A proposta é que o ‘Smart Toilet’ — banheiro inteligente — seja adaptado nas tubulações já existentes. A pessoa deve evacuar, acionar a descarga e então o banheiro irá fotografar imagens das fezes dentro dos canos. Ao longo do tempo, a quantidade de dados coletados deve fornecer aos gastroenterologistas uma boa compreensão das fezes do paciente: se são soltas ou normais, se há presença de sangue e outros aspectos. Além de tratamento personalizado, será possível acompanhar com mais precisão pessoas com problemas gastrointestinais crônicos, doença inflamatória intestinal e síndrome do intestino irritável.

“Normalmente, os gastroenterologistas dependem de informações relatadas pelos próprios pacientes sobre suas fezes para ajudar a determinar a causa de seus problemas de saúde gastrointestinal, que podem ser pouco confiáveis”, avalia a médica Deborah Fisher, uma das principais autoras do estudo e professora de medicina na Universidade Duke, nos Estados Unidos. “Os pacientes muitas vezes não conseguem lembrar a aparência de suas fezes ou com que frequência evacuam, o que faz parte do processo de monitoramento padrão. A tecnologia Smart Toilet nos permitirá coletar as informações de longo prazo necessárias para tornar mais preciso o diagnóstico de problemas gastrointestinais crônicos”.

Desenvolvimento do estudo

Os pesquisadores analisaram 3.328 imagens de fezes, parte encontrada na internet e outras fornecidas pelos participantes do estudo, que foram revisadas por gastroenterologistas para realizar sua classificação, o que possibilitou o desenvolvimento da inteligência artificial que irá analisar as imagens no Smart Toilet. A abordagem técnica utilizada foi a rede neural convolucional, um algoritmo capaz de realizar aprendizados profundos. Além da captação de imagem, a IA também atribui pesos e vieses a serem considerados na tomada de decisão e outros.

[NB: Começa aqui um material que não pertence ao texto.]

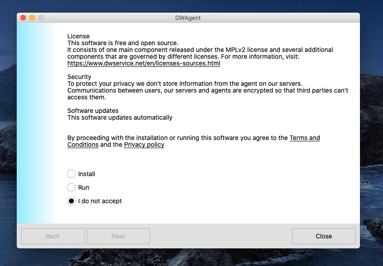Choose the Run radio option
The height and width of the screenshot is (266, 383).
pyautogui.click(x=71, y=187)
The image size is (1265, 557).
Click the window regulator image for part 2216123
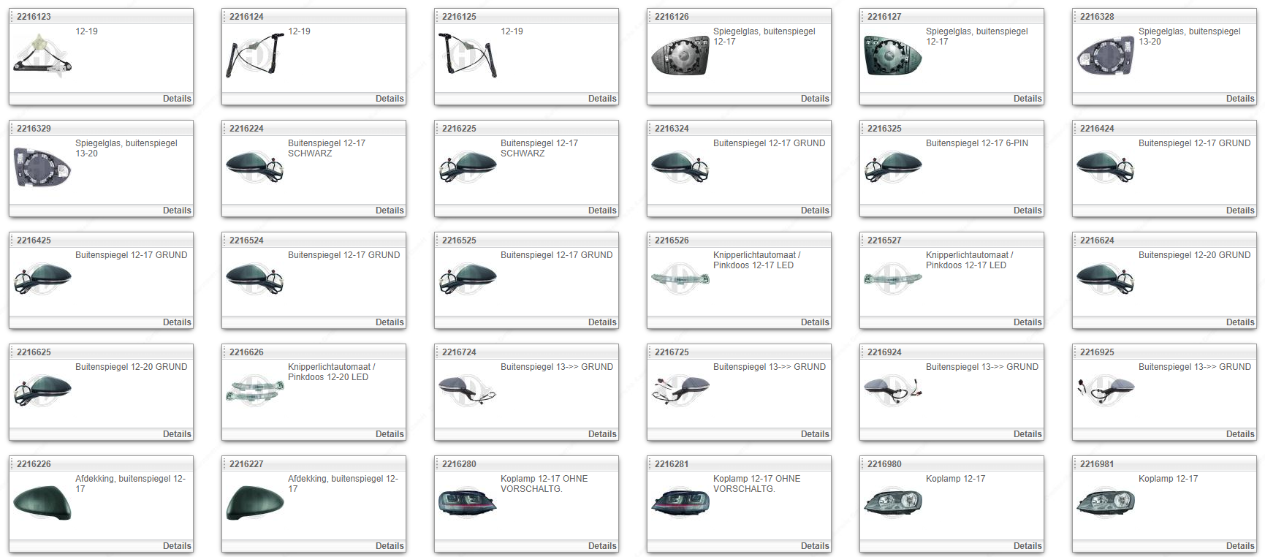click(42, 56)
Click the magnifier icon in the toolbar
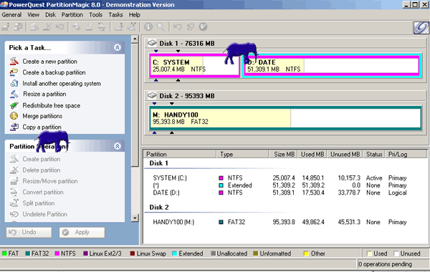Viewport: 430px width, 272px height. (x=161, y=26)
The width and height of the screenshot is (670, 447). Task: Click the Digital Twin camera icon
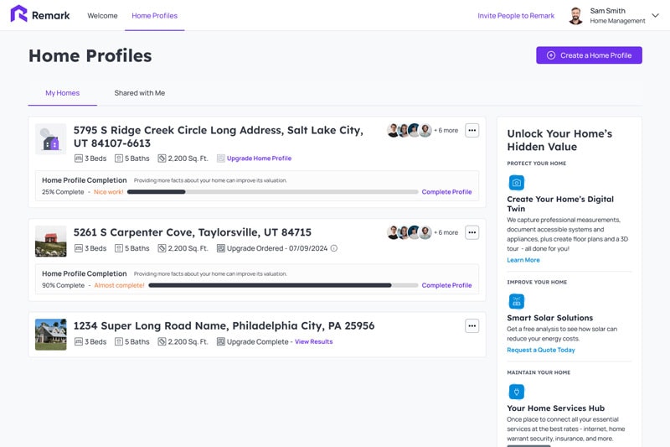click(517, 183)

Com isso, os pesquisadores indicaram que a forma das fezes foram identificadas corretamente 85,1% das vezes, enquanto o sangue foi detectado com precisão em 76,3% do tempo.

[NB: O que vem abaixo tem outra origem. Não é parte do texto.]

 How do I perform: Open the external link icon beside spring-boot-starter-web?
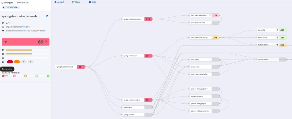tap(47, 16)
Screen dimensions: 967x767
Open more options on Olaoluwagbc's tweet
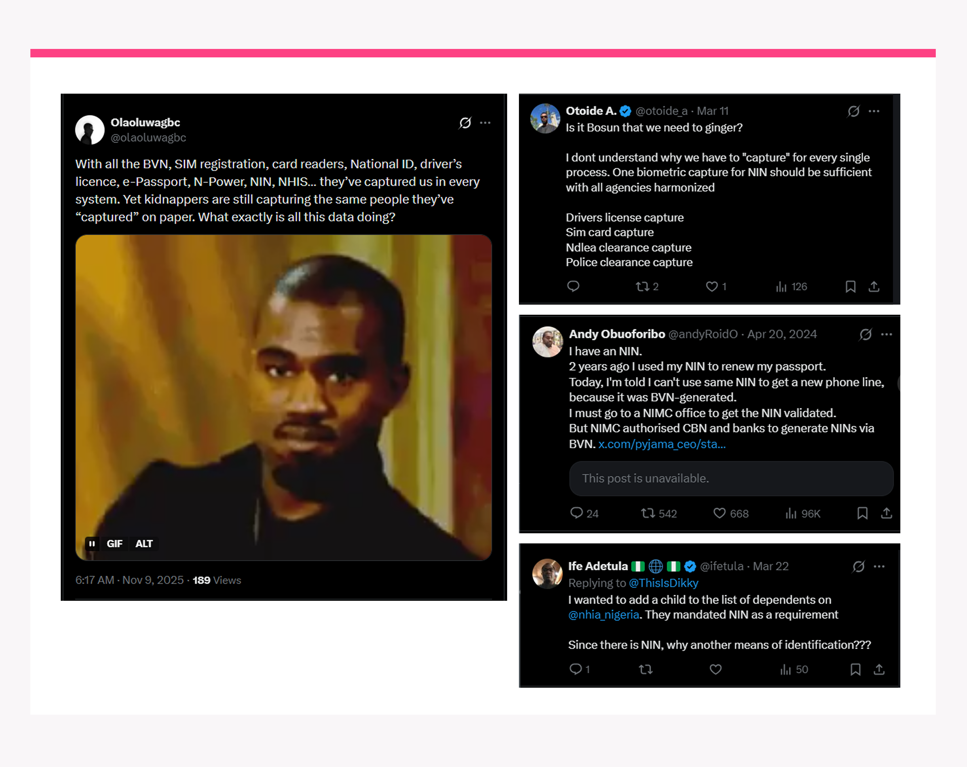[x=485, y=122]
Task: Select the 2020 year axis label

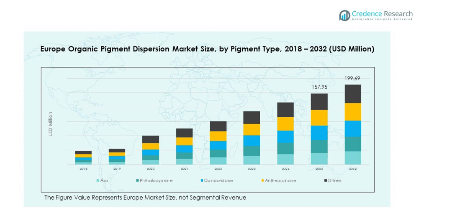Action: (x=151, y=169)
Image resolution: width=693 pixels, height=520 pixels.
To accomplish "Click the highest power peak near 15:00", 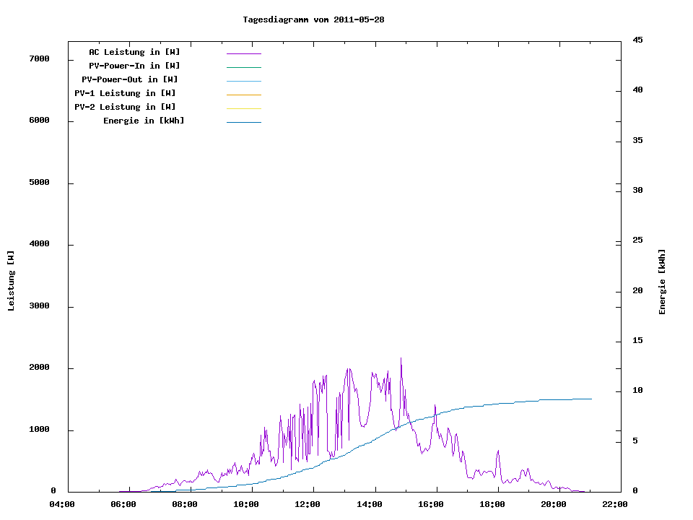I will coord(401,358).
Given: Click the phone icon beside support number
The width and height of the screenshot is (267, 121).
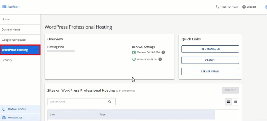Looking at the screenshot, I should coord(217,7).
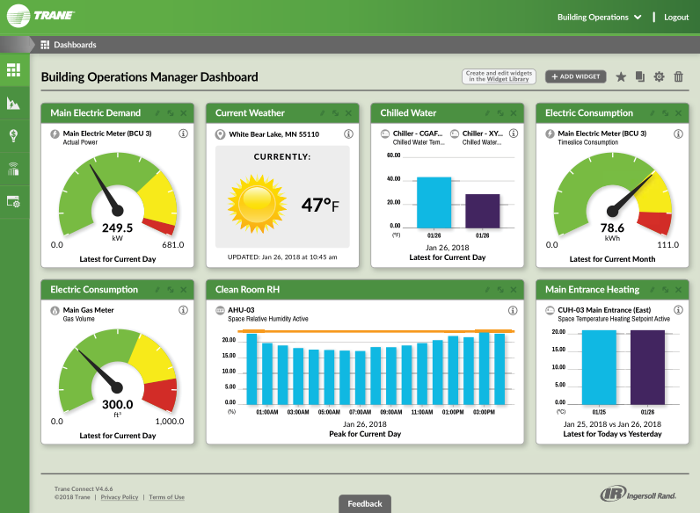Screen dimensions: 700x513
Task: Click the copy dashboard icon
Action: point(640,77)
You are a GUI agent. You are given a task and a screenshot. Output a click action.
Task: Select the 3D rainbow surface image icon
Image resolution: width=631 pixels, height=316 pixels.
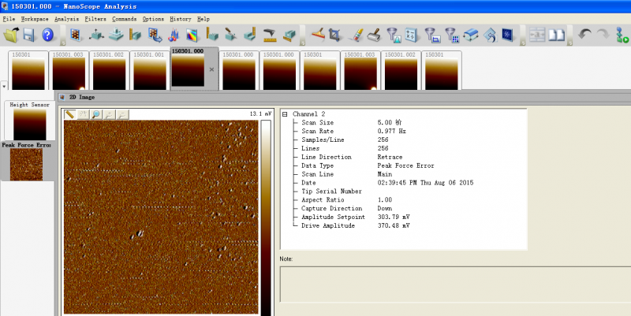point(192,35)
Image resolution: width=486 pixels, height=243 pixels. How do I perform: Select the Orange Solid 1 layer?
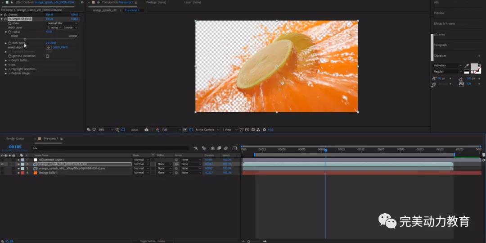point(48,173)
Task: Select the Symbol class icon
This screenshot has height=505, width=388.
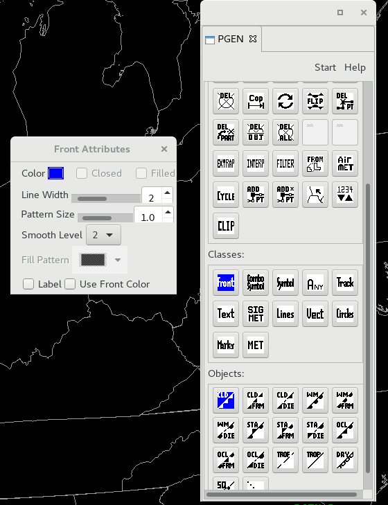Action: point(285,283)
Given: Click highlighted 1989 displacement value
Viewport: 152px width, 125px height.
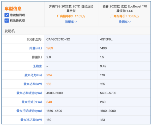Looking at the screenshot, I should tap(50, 48).
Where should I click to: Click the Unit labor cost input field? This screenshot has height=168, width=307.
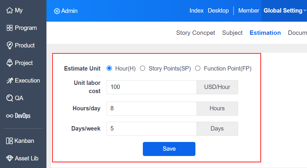point(151,87)
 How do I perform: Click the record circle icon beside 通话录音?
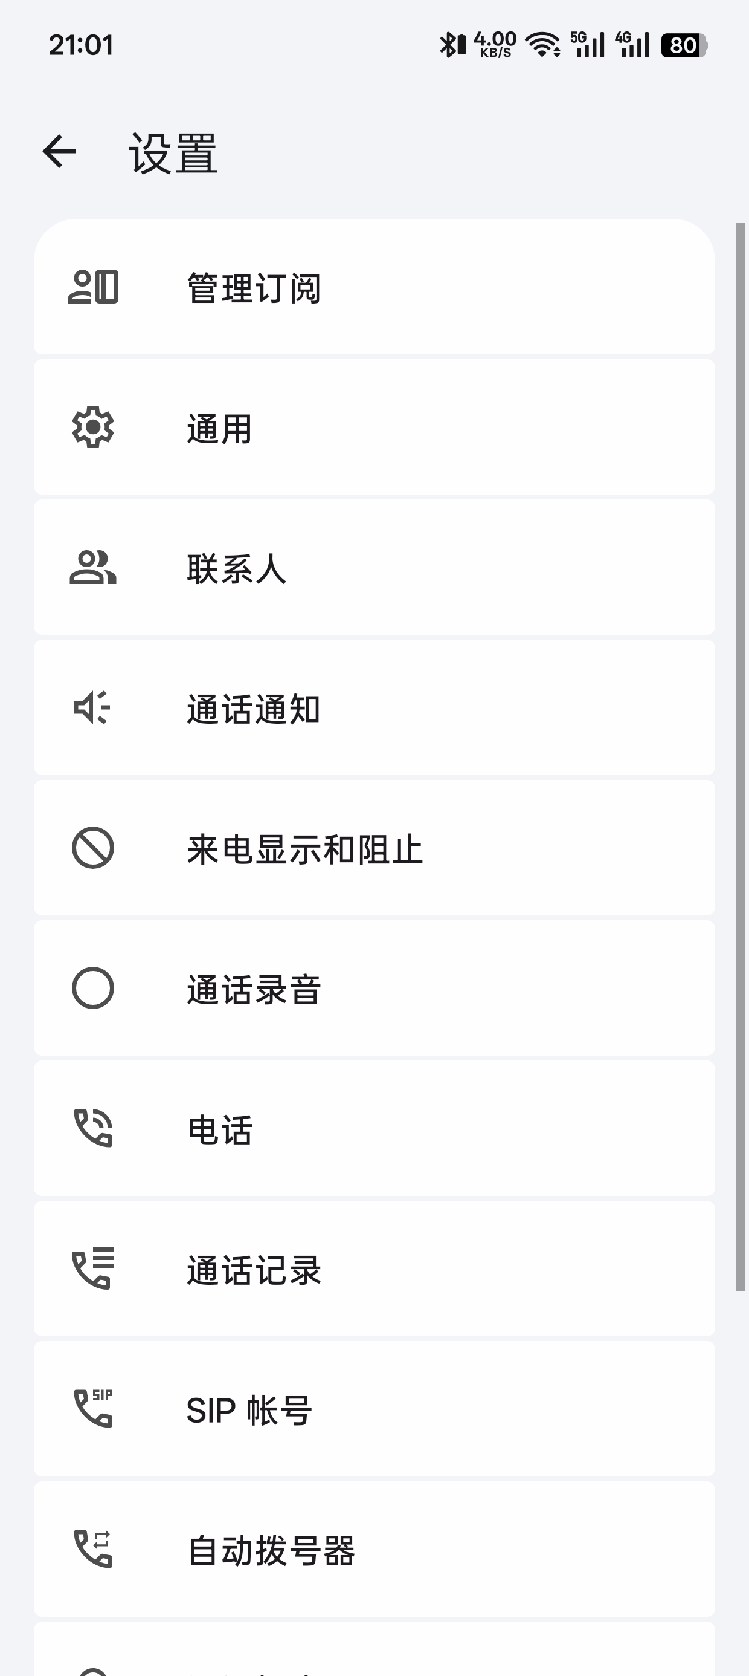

“Estamos otimistas sobre a disposição do paciente em usar essa tecnologia porque é algo que pode ser instalado nos canos de seus vasos sanitários e não exige que o paciente faça nada além de dar descarga”, analisa Sonia Grego, PhD, pesquisadora-chefe do estudo e diretora fundadora do Duke Smart Toilet Lab. “Um surto de doença inflamatória intestinal pode ser diagnosticado usando o banheiro inteligente e a resposta do paciente ao tratamento pode ser monitorada com a tecnologia. Isso pode ser especialmente útil para pacientes que vivem em instituições de cuidados de longo prazo que podem não ser capazes de relatar suas condições e pode ajudar a melhorar o diagnóstico inicial de condições agudas”.

Apesar de promissor, a novidade ainda não está disponível para o público e segue como protótipo. Os cientistas do estudo estão trabalhando para aprimorar a tecnologia, adicionando a possibilidade de marcadores químicos e biológicos, para que no futuro seja possível fornecer dados ainda mais específicos de forma que atenda às necessidades dos pacientes e especialistas.